### WHAT IS REQUIRED
Although the listing below holds pictures, reproduce only its lines from the one containing "Given: Mute scene audio with the speaker icon" through the last, exactly and without them.
---------- RAW DATA
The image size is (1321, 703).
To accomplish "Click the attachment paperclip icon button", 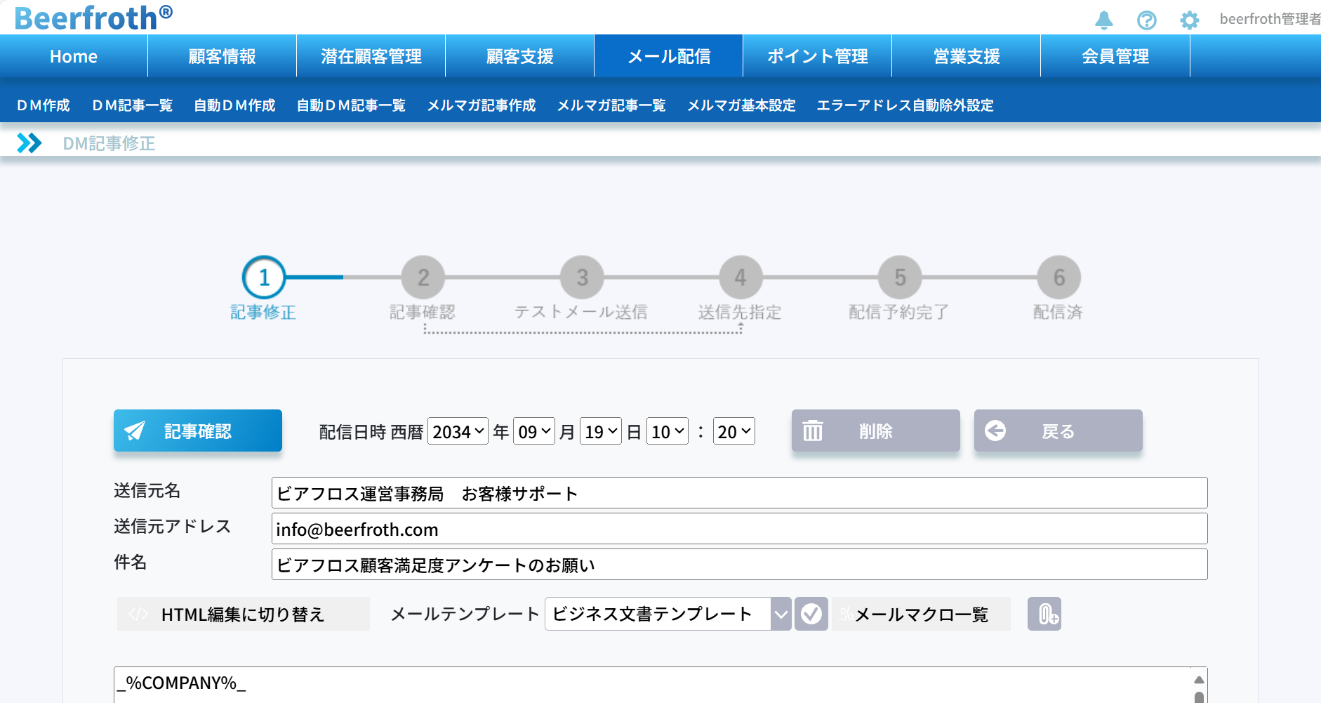I will 1044,615.
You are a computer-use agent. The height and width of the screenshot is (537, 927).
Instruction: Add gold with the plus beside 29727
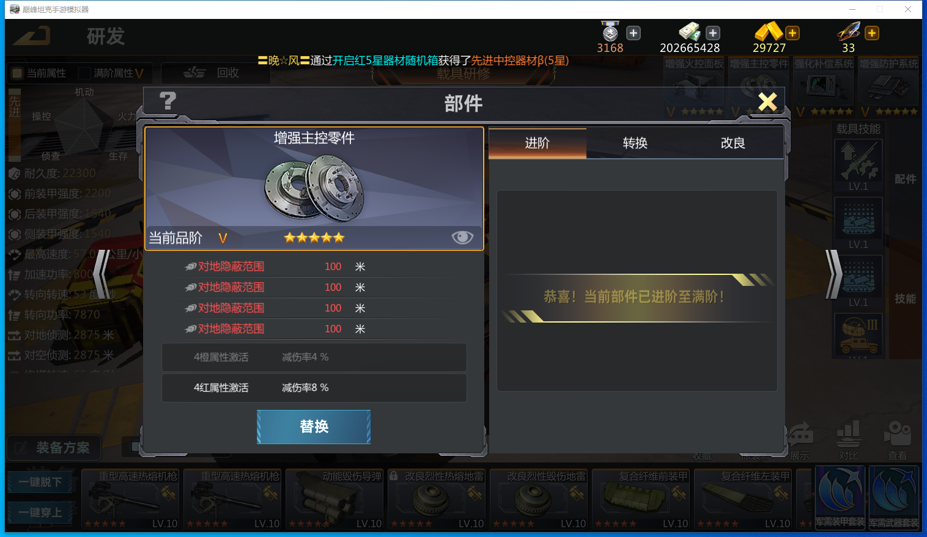click(x=792, y=33)
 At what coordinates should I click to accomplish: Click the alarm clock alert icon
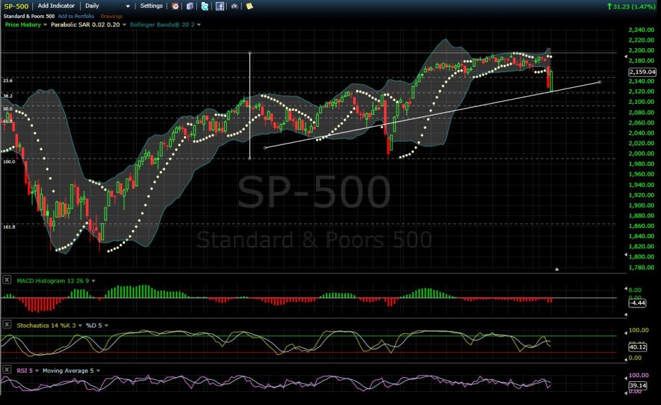(175, 6)
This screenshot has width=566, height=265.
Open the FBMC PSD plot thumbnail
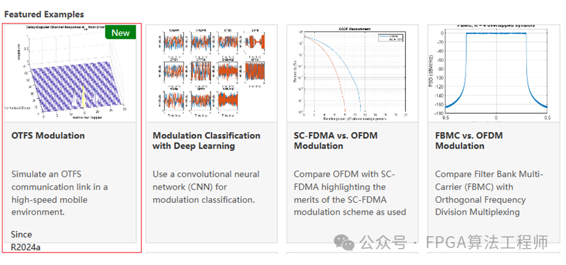point(493,73)
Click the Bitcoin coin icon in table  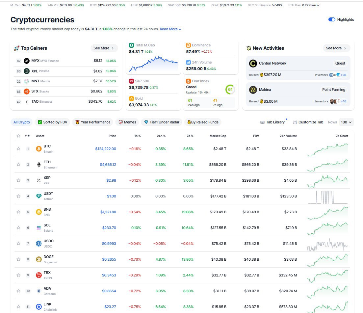[39, 149]
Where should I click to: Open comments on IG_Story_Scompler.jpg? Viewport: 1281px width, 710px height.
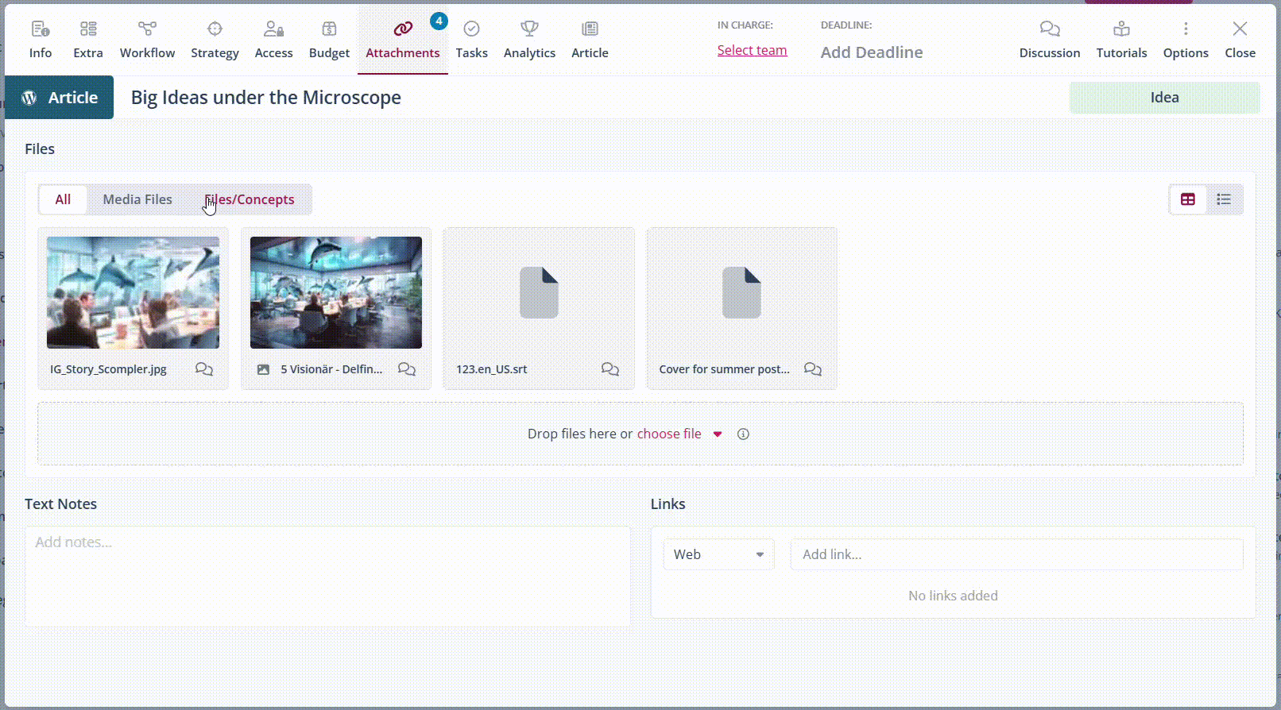(x=204, y=369)
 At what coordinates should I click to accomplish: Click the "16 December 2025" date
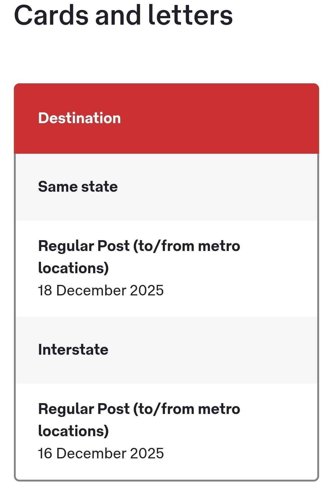click(101, 453)
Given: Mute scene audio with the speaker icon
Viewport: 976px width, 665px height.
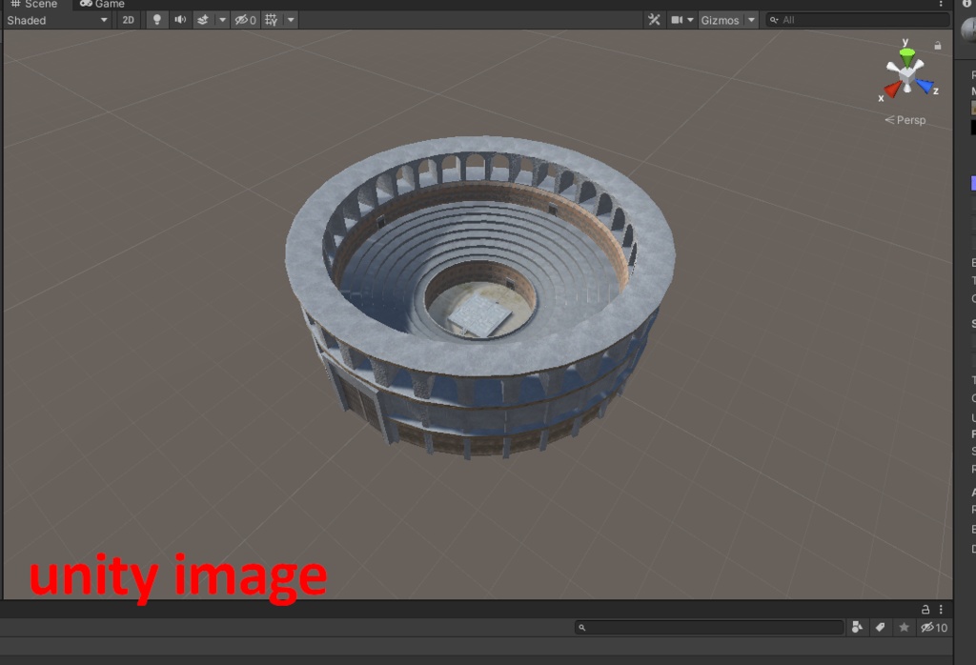Looking at the screenshot, I should (x=180, y=19).
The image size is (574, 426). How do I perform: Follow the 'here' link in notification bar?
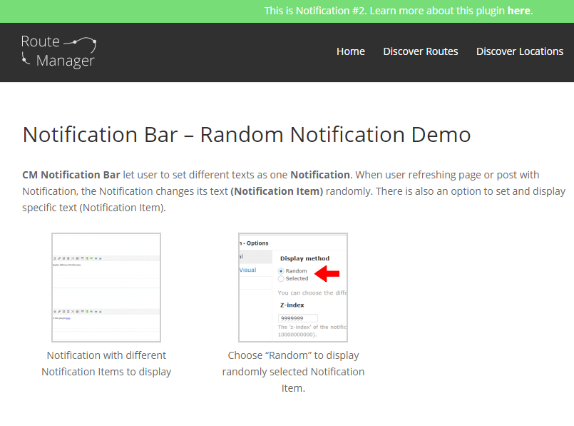[518, 11]
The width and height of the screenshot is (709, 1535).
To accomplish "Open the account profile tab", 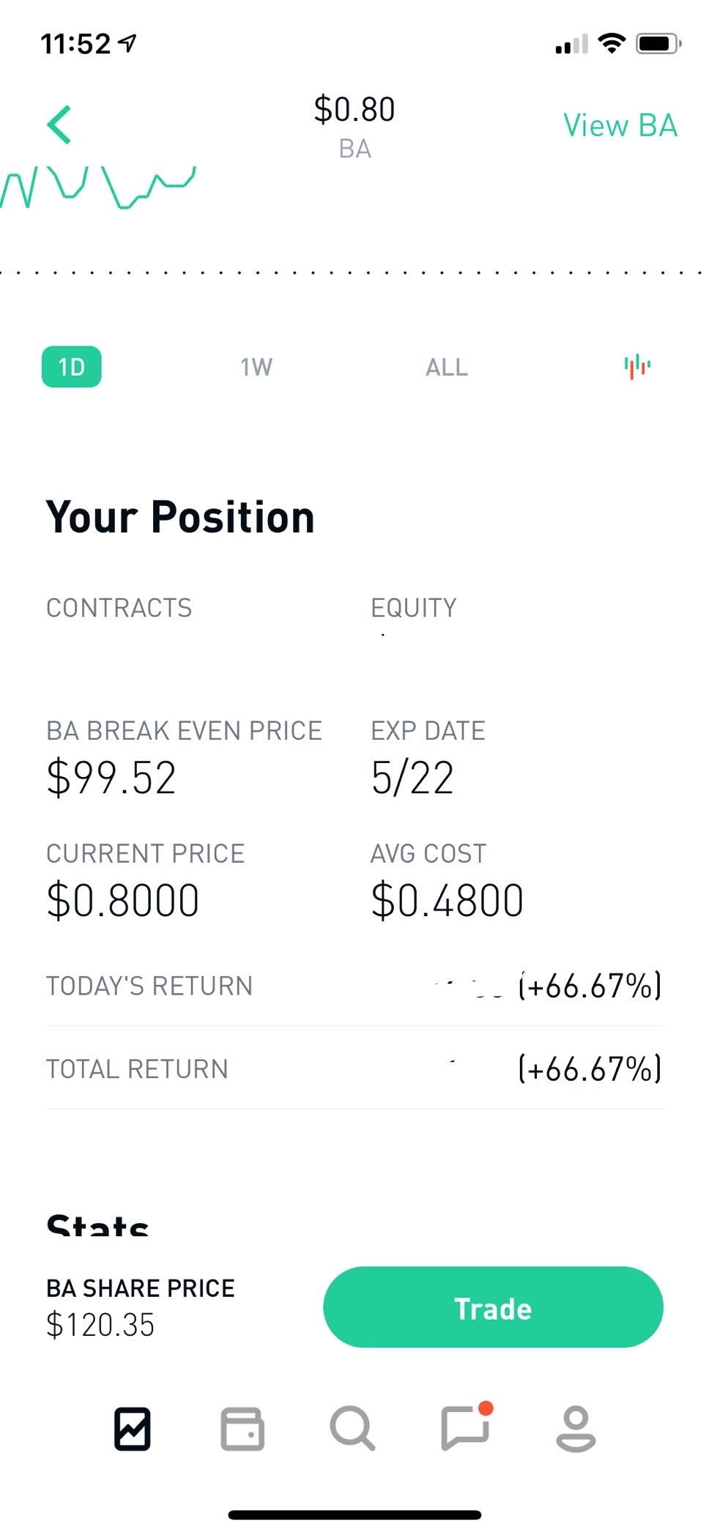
--------------------
### SOLUTION TO THIS TASK
Given: Mute scene audio with the speaker icon
Viewport: 976px width, 665px height.
Looking at the screenshot, I should (x=180, y=19).
The image size is (574, 426). How do I perform: Follow the 'here' link in notification bar?
[518, 11]
The width and height of the screenshot is (709, 1535).
To accomplish "Open the account profile tab", 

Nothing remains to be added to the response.